DEV Community: Rakesh Tanwar

Common Mistakes Enterprises Make with Cloud Storage and How to Avoid Them

Rakesh Tanwar — Wed, 24 Dec 2025 10:46:38 +0000

Over and over, I see big enterprises burn money, tank performance, or create compliance nightmares because they treat cloud storage like a magic infinite disk. It isn’t. It’s a toolbox. And if you use a hammer for everything, eventually you’re going to hit your thumb. Here are the most common mistakes I see, and how I’d avoid them if I were rebuilding from scratch.

1. Treating cloud storage like an on-prem SAN
The classic one: “We moved to the cloud, so we provisioned giant network volumes and mounted them everywhere. Done.”

That’s not “cloud,” that’s your old data center with extra steps.

Block storage has its place (databases, certain legacy apps), but:

It doesn’t scale like object storage
It’s usually more expensive at large capacity
It ties data to specific instances and zones

What I do instead
I start with object storage as the default for anything that is:

Shared across teams
Read-heavy
Long-lived

Block storage is reserved for latency-sensitive, tightly coupled workloads. If I catch myself putting “everything” on block storage, that’s my red flag that I’m just re-implementing the old world in the cloud.

2. Keeping everything in the hottest (most expensive) tier
I once reviewed a storage bill for an enterprise where 90%+ of the data hadn’t been touched in over a year—all sitting in premium “hot” storage. Their monthly bill was basically a museum ticket for data nobody visited.

This happens because:

Nobody owns lifecycle policies.
“We’ll clean it up later” quietly becomes “never.”
Teams are afraid of archive tiers because they don’t trust they can get data back.

How to avoid it:

Classify data into hot / warm / cold / archive.
Put automated lifecycle policies on every bucket by default:
- After X days → cool tier
- After Y days → archive or delete
Only exempt datasets where you actively justify why they must stay hot.

My rule: if no one can name a reason a dataset must be hot within 5 seconds, it probably shouldn’t be.

3. Ignoring egress and API costs
Everyone obsesses over “$ per GB per month” and then gets ambushed by:

Cross-region egress
“Chatty” apps making millions of small GET/PUTs
Constant re-downloading of the same objects

I’ve seen GPU training jobs where the storage API bill rivaled the compute bill because the data loader was pulling tiny objects one by one across regions.

How I avoid this?

Co-locate compute and storage in the same region by default.
For high-I/O workloads, shard small files into larger objects (webdataset, tar, parquet, etc.).
Use caching:
- Local NVMe or node-local SSDs as a read-through cache for frequently accessed datasets.
Set up cost dashboards that actually surface:
- Top egress sources
- Top buckets by API requests

If you don’t measure egress and API calls, you’ll be surprised.

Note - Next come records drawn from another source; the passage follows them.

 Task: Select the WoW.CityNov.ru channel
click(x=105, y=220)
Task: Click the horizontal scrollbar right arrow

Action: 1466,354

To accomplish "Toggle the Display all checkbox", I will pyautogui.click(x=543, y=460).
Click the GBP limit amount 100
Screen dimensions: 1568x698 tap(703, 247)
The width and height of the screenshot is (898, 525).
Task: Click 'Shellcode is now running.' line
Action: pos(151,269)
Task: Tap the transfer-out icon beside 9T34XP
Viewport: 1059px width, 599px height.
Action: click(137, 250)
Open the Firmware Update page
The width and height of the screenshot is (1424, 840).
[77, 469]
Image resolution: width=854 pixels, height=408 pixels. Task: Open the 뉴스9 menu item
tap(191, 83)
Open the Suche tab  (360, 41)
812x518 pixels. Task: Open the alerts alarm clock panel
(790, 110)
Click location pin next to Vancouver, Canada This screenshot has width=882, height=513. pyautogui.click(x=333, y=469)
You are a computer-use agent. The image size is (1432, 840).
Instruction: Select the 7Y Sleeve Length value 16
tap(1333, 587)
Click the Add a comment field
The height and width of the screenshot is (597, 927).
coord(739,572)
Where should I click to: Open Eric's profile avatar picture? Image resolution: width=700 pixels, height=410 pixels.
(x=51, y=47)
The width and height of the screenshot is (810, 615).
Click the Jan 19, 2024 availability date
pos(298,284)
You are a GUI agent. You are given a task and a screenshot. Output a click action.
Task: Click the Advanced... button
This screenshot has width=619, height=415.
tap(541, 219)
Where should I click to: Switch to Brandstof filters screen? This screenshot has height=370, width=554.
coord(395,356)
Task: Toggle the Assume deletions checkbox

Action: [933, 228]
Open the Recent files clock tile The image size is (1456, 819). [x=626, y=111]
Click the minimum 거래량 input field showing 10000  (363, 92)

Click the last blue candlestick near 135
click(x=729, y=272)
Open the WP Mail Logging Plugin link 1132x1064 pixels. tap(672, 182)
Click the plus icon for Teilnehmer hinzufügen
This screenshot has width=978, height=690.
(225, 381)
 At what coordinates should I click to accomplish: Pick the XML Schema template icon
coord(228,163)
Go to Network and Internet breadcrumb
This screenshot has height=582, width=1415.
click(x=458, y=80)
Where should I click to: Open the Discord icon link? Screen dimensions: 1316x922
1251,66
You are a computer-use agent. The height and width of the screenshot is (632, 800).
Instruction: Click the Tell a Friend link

And cloud surprise is always expensive.

4. No data locality strategy for performance-critical workloads
From the GPU side, this one hurts the most.

I’ve seen enterprises deploy multi-million-dollar GPU clusters, then point them at data sitting:

In another region
In another cloud
On a sad NFS box hidden behind a VPN

Then they wonder why GPU utilization is 40%.

My rule
For performance-sensitive jobs (training, large-scale analytics, latency-sensitive inference):

Data and compute must live as close as physically possible.
For big training workloads:
- Keep canonical data in object storage in the same region.
- Stage active shards onto local NVMe before the job starts.
For critical real-time inference:
- Keep models and key features on local SSD / high-performance block.

If you’re paying for high-end GPUs, it’s almost always cheaper to over-provision fast storage than to let those GPUs idle waiting for bytes.

5. Over-sharing and under-governing buckets
Another common pattern: one giant “data” bucket with:

Broad access
Flat structure
Ad hoc naming
No clear ownership

It works fine until:

Someone deletes a folder they shouldn’t.
An internal tool exposes data it shouldn’t.
Nobody knows who can approve access because “everyone uses that bucket.”

How I handle it?

Design for data domains, not “one bucket to rule them all”: analytics-, ml-, raw-, archive-, etc.
- Assign clear ownership per bucket/domain:
  - Data owner
  - Access policy owner
  - Lifecycle policy owner
Use least-privilege IAM:
- Read-only where possible
- Narrow write permissions
- Strong separation between production and experiment buckets

Security teams love this. So do auditors. But more importantly, it reduces accidents.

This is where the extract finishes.